→ **What is asked**:
Copy the following entries word for word.

→ **Material provided**:
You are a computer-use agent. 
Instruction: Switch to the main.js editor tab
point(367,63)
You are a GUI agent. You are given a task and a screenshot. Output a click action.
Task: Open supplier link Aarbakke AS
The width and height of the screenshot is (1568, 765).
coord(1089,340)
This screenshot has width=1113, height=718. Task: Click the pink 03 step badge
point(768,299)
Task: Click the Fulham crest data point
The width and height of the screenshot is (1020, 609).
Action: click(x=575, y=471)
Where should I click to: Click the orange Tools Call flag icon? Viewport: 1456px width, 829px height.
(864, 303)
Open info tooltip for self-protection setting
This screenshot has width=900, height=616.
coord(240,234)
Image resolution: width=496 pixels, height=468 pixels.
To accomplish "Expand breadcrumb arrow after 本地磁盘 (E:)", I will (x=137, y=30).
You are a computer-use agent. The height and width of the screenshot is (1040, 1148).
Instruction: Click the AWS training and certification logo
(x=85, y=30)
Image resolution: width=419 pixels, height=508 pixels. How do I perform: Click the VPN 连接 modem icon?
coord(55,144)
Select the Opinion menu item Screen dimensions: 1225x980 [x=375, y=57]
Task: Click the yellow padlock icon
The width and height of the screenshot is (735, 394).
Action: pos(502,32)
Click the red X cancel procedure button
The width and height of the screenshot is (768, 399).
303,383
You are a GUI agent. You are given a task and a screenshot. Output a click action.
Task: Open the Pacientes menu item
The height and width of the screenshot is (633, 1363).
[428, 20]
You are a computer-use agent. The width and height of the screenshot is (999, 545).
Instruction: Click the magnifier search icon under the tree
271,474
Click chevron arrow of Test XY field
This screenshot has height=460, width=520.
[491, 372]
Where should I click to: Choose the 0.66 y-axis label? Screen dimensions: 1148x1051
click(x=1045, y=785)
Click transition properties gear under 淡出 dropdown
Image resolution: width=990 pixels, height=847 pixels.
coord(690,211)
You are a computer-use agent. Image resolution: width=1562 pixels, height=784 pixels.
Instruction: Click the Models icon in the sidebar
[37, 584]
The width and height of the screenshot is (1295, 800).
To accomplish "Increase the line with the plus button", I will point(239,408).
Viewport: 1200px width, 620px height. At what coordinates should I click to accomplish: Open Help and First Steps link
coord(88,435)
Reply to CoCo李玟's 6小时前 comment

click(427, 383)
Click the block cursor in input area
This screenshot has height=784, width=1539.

→ **Solution for this task**:
You are a computer-use agent. 
Instruction: Switch to the main.js editor tab
point(367,63)
You are a GUI agent. You are given a task and a screenshot. Output a click action.
Task: Open supplier link Aarbakke AS
The width and height of the screenshot is (1568, 765).
coord(1089,340)
This screenshot has width=1113, height=718. Task: Click the pink 03 step badge
point(768,299)
Task: Click the Fulham crest data point
The width and height of the screenshot is (1020, 609).
Action: click(x=575, y=471)
Where should I click to: Click the orange Tools Call flag icon? Viewport: 1456px width, 829px height.
(864, 303)
Open info tooltip for self-protection setting
This screenshot has width=900, height=616.
coord(240,234)
Image resolution: width=496 pixels, height=468 pixels.
To accomplish "Expand breadcrumb arrow after 本地磁盘 (E:)", I will (x=137, y=30).
You are a computer-use agent. The height and width of the screenshot is (1040, 1148).
Instruction: Click the AWS training and certification logo
(x=85, y=30)
Image resolution: width=419 pixels, height=508 pixels. How do I perform: Click the VPN 连接 modem icon?
coord(55,144)
Select the Opinion menu item Screen dimensions: 1225x980 [x=375, y=57]
Task: Click the yellow padlock icon
The width and height of the screenshot is (735, 394).
Action: pos(502,32)
Click the red X cancel procedure button
The width and height of the screenshot is (768, 399).
303,383
You are a GUI agent. You are given a task and a screenshot. Output a click action.
Task: Open the Pacientes menu item
The height and width of the screenshot is (633, 1363).
[428, 20]
You are a computer-use agent. The width and height of the screenshot is (999, 545).
Instruction: Click the magnifier search icon under the tree
271,474
Click chevron arrow of Test XY field
This screenshot has height=460, width=520.
[491, 372]
Where should I click to: Choose the 0.66 y-axis label? Screen dimensions: 1148x1051
click(x=1045, y=785)
Click transition properties gear under 淡出 dropdown
Image resolution: width=990 pixels, height=847 pixels.
coord(690,211)
You are a computer-use agent. Image resolution: width=1562 pixels, height=784 pixels.
Instruction: Click the Models icon in the sidebar
[37, 584]
The width and height of the screenshot is (1295, 800).
To accomplish "Increase the line with the plus button", I will point(239,408).
Viewport: 1200px width, 620px height. At what coordinates should I click to accomplish: Open Help and First Steps link
coord(88,435)
Reply to CoCo李玟's 6小时前 comment

click(427, 383)
Click the block cursor in input area
This screenshot has height=784, width=1539.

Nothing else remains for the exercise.